A Bank of Russia regulation on the types of financial derivative instruments, as amended in 2015, now accommodates the use of credit default swaps in the domestic market. This development is in line with the publication earlier in 2015 of the credit derivatives definitions for use with the Russian industry-standard derivatives master agreement. The hard-wiring of the local credit derivatives market, however, is taking longer than the market would have wished. The finance industry appears to lack the requisite motivation to put in place the necessary infrastructure for servicing the needs of the local credit derivatives market in the form of a local determinations committee and an auction mechanism. The principal reason for this dampened enthusiasm is that the Bank of Russia, while giving informal preliminary indications that it would be inclined to approve credit derivatives as a means of offloading credit risk for capital adequacy purposes, has so far failed to take any specific steps to implement it.
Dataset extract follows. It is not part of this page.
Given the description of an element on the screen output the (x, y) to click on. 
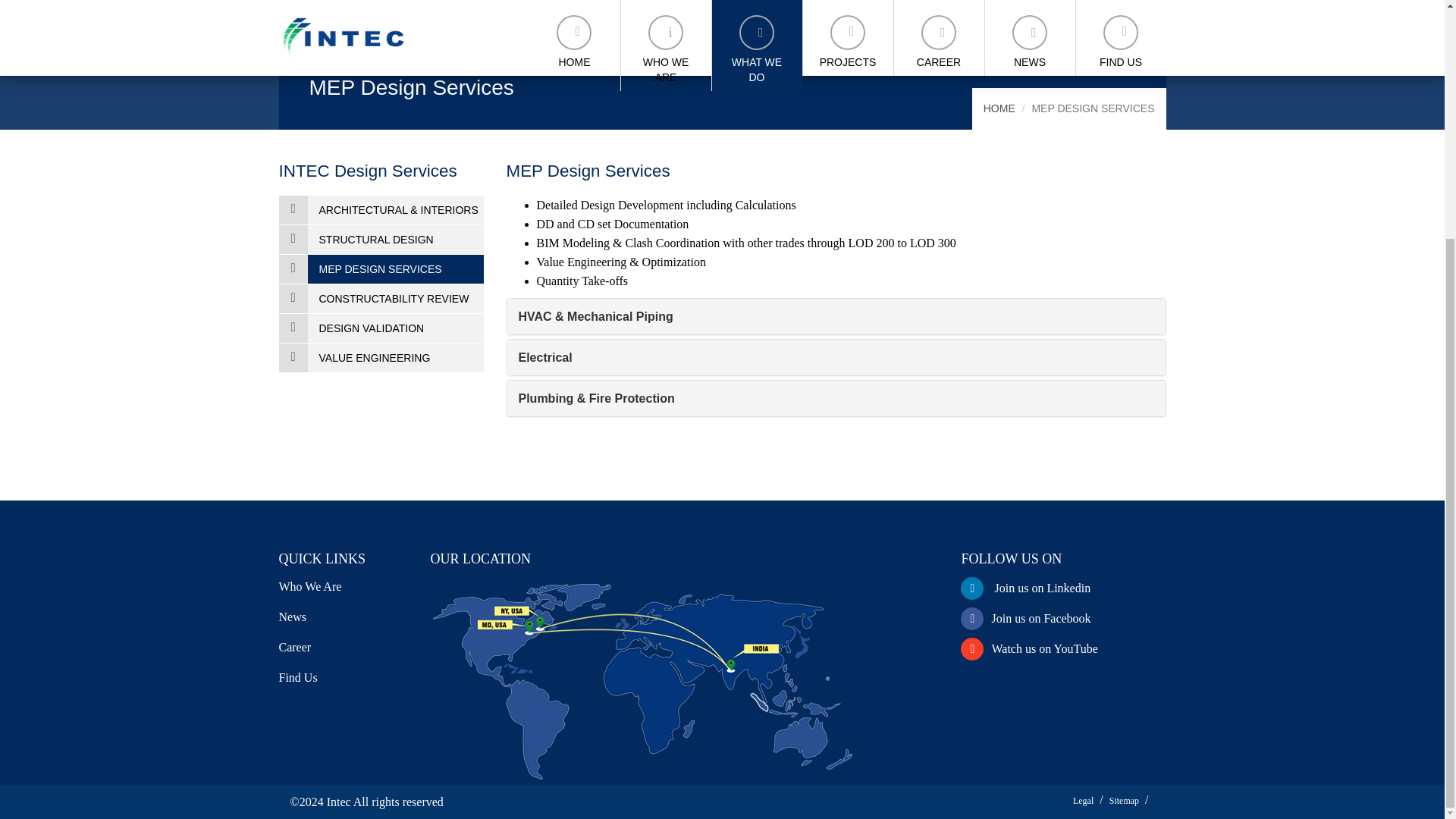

Without regulatory recognition as a balance sheet management tool, credit derivatives are unlikely to top the priorities list of the local banking community. Little progress has been made in 2019 to further this agenda.



OUTLOOK AND CONCLUSIONS

While the legislative reforms of the past few years represent a pivotal change in the regulation of the capital markets in Russia, the success or failure of such reforms can only be judged with the passage of time. The principal litmus test of whether the decisions made were the right ones will be the sustainable growth and sophistication of the capital markets. Currently, however, the accuracy of any litmus test is compromised by the challenging geopolitical situation that Russia is in, and those tensions have shown no sign of subsiding in 2019. The new regulatory paradigm that has begun to take shape with legislative and regulatory progress, the creation of a mega-regulator and the ongoing implementation of the G20 reform measures is now facing a strong headwind in the form of political tensions. The international financial sanctions against some of the leading Russian companies and their expansion in 2019 are bound to leave an imprint on how Russian capital markets will develop in the short to medium term. Reorientation towards the Asian markets, and a search for alternative funding sources unaffected by the current sanctions regime and supplanting cross-border flows with domestic growth, require time. Meanwhile, if the current breakdown in the economic and financial integration between the Russian and the global financial markets continues, the growth prospects of the cross-border and local markets are likely to remain subdued for some time to come.